很久没写文章了,重新看了下新版kafka的异步通信逻辑,觉得有必要做个笔记。接下来以获取分片的offset为例子说明下客户端是如何从服务端获取到offset的。 首先看方法入口:
private long listOffset(TopicPartition partition, long timestamp) {
while (true) {
//向kafka集群发送获取offset请求,这里并未真正把请求发送出去,而是将请求缓存在queue中。而这里的RequestFuture实体实现了通信是异步的
RequestFuture<Long> future = sendListOffsetRequest(partition, timestamp);
//这里是关键的地方。包含发送请求和获取返回数据的逻辑
client.poll(future);
//成功发送并获取到返回数据
if (future.succeeded())
return future.value();
if (!future.isRetriable())
throw future.exception();
if (future.exception() instanceof InvalidMetadataException)
client.awaitMetadataUpdate();
else
time.sleep(retryBackoffMs);
}
}
/**
*并不真正发送请求,而是组装请求实体并缓存
*/
private RequestFuture<Long> sendListOffsetRequest(final TopicPartition topicPartition, long timestamp) {
Map<TopicPartition, ListOffsetRequest.PartitionData> partitions = new HashMap<>(1);
partitions.put(topicPartition, new ListOffsetRequest.PartitionData(timestamp, 1));
PartitionInfo info = metadata.fetch().partition(topicPartition);
if (info == null) {
metadata.add(topicPartition.topic());
log.debug("Partition {} is unknown for fetching offset, wait for metadata refresh", topicPartition);
return RequestFuture.staleMetadata();
} else if (info.leader() == null) {
log.debug("Leader for partition {} unavailable for fetching offset, wait for metadata refresh", topicPartition);
return RequestFuture.leaderNotAvailable();
} else {
//获取分片的leader,leader接收请求并获取相应数据返回给客户端
Node node = info.leader();
ListOffsetRequest request = new ListOffsetRequest(-1, partitions);
return client.send(node, ApiKeys.LIST_OFFSETS, request)
.compose(new RequestFutureAdapter<ClientResponse, Long>() {
@Override
public void onSuccess(ClientResponse response, RequestFuture<Long> future) {
handleListOffsetResponse(topicPartition, response, future);
}
});
}
}
下面来看具体的send方法:
/**
*Send a new request.

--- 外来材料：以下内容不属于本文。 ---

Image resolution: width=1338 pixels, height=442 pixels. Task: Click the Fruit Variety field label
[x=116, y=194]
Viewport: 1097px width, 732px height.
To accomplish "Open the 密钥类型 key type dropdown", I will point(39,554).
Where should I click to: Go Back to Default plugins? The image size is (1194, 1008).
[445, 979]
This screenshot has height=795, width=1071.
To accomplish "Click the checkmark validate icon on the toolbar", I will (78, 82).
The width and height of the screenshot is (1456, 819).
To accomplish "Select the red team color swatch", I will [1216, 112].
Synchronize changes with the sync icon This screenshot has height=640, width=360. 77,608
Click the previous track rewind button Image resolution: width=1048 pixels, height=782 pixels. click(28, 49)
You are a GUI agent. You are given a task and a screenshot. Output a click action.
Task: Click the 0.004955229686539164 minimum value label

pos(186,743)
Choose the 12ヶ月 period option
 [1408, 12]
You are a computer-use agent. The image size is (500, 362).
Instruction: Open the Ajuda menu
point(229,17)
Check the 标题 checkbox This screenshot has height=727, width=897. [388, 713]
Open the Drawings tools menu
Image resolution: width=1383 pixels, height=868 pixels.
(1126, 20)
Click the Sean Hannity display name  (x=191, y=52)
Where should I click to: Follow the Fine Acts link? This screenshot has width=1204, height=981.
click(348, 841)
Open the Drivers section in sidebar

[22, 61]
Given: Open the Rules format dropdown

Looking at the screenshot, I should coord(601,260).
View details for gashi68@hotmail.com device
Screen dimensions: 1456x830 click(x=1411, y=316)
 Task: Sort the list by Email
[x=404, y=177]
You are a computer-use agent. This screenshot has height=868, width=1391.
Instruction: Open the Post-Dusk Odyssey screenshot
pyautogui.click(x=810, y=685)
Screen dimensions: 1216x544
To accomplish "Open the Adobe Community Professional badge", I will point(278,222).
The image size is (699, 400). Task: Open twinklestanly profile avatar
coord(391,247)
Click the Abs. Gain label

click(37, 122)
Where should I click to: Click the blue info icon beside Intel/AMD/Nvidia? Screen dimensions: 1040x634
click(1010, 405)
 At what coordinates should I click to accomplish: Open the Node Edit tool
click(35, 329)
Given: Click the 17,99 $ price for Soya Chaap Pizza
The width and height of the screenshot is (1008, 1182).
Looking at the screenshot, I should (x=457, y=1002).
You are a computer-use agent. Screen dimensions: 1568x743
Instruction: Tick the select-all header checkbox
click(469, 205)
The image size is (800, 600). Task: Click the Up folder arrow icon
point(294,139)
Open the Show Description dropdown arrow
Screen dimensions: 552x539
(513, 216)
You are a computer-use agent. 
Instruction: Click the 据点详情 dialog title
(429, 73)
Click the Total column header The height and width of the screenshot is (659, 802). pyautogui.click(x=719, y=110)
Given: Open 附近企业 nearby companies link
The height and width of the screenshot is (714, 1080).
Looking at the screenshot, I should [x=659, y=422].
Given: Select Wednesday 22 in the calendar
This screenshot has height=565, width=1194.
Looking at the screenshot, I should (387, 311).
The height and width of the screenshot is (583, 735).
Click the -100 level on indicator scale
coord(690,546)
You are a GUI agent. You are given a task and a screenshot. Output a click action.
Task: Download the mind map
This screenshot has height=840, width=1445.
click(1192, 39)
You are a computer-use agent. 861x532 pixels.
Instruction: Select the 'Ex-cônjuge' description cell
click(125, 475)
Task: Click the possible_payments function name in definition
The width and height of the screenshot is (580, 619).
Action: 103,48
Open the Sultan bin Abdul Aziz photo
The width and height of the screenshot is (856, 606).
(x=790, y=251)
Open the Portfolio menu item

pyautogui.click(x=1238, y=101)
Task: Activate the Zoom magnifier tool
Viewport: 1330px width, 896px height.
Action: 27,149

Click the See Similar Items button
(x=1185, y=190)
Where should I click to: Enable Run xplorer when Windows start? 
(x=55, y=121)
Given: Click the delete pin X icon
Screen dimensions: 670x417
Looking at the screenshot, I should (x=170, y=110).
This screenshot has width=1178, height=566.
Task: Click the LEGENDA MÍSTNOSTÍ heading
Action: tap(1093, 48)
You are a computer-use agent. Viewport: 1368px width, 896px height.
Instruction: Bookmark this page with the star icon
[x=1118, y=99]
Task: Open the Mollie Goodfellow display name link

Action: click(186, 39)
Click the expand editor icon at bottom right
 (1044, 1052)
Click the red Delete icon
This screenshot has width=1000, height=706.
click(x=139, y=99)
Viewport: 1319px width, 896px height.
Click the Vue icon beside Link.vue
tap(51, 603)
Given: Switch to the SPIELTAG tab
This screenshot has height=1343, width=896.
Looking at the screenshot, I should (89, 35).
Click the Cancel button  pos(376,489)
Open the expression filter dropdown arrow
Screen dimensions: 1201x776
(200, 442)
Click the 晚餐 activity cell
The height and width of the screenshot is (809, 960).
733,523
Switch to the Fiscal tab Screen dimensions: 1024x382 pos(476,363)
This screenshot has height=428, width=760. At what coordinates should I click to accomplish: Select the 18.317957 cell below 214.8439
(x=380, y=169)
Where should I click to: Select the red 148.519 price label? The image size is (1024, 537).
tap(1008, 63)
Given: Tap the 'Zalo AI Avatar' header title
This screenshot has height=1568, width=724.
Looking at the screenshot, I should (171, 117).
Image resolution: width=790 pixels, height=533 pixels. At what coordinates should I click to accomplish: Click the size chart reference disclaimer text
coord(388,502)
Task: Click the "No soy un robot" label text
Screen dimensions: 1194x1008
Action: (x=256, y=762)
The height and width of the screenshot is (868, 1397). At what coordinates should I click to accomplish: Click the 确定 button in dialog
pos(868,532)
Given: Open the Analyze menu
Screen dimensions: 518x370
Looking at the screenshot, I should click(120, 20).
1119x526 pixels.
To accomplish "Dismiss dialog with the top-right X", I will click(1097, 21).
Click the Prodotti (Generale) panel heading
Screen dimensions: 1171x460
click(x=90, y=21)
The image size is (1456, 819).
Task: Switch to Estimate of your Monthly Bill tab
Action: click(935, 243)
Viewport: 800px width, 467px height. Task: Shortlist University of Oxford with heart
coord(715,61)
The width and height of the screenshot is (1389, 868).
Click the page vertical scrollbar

Note that the request is not actually transmitted on the
*network until one of the {@link #poll(long)} variants is invoked. At this
*point the request will either be transmitted successfully or will fail.
*Use the returned future to obtain the result of the send. Note that there is no
*need to check for disconnects explicitly on the {@link ClientResponse} object;
*instead, the future will be failed with a {@link DisconnectException}.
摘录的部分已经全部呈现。